Posted On: Aug 23, 2021
AWS IoT Greengrass is an Internet of Things (IoT) edge runtime and cloud service that helps customers build, deploy, and manage device software. Our version 2.4 release includes two new sets of features that simplify the provisioning of large fleets of IoT devices and allow fine-grained control of IoT device system resources from the cloud:
- Fleet provisioning using claim certificates. Prior to this release, customers had to manually provision each device with its device certificate or have SigV4 credentials on the device for automatic provisioning. With this release, AWS IoT Greengrass can generate and securely deliver device certificates and private keys to devices automatically when they first connect to AWS IoT, using the AWS IoT Core fleet provisioning APIs. Customers have the choice of having device certificates signed by the Amazon Root certificate authority (CA), or by their own CA. This release simplifies connecting large fleets of devices to AWS IoT by enabling customers to manufacture devices with embedded provisioning claim certificates and private keys that allow the devices to register with AWS IoT only when they are powered on and have a network connection.

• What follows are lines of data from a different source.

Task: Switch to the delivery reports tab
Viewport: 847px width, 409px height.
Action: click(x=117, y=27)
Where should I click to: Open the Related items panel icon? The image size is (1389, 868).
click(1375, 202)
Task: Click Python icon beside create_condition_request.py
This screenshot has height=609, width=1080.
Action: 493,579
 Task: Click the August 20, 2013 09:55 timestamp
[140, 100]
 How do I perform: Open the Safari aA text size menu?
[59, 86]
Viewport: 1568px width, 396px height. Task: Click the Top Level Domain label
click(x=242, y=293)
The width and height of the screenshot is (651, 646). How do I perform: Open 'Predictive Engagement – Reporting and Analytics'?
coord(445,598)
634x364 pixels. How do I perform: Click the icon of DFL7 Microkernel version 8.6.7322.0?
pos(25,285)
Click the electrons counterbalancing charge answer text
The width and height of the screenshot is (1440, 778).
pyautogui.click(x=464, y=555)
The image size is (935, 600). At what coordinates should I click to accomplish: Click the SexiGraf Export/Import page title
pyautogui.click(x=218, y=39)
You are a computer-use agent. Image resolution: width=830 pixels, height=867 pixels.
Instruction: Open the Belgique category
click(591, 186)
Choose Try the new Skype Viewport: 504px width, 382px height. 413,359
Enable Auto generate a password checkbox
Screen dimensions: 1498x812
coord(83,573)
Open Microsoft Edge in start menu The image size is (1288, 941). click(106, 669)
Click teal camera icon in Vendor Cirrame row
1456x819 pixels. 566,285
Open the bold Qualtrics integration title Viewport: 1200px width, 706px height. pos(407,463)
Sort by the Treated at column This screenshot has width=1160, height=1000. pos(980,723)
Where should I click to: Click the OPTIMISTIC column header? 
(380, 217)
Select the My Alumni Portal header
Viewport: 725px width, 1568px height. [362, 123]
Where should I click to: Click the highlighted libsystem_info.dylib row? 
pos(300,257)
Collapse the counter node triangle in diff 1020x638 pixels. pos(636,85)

For example, a smart home hub manufacturer could include claim certificates and private keys on all manufactured devices for a given model, and each hub could automatically register with AWS IoT and receive a unique identity only when a customer has purchased and activated the device.
- Resource management. Prior to this release, customers could use AWS IoT Greengrass to manage the lifecycle of their IoT device software through lifecycle commands such as start, stop, restart, or update. With this release, customers can now automate resource usage across processes running on a device by defining the memory and CPU limits of specific device software processes. Customers can also hibernate low priority processes dynamically when resources run low and are needed by mission critical processes. Together, these features help customers more efficiently utilize limited system resources on memory or CPU-constrained devices running multiple processes that are competing for resources. For example, an automotive manufacturer with different business units developing software processes that run on the same vehicle could allow its developers to set memory, CPU usage, and hibernation controls in advance, but allow each vehicle to autonomously make local resource allocation decisions dynamically based on real-time conditions.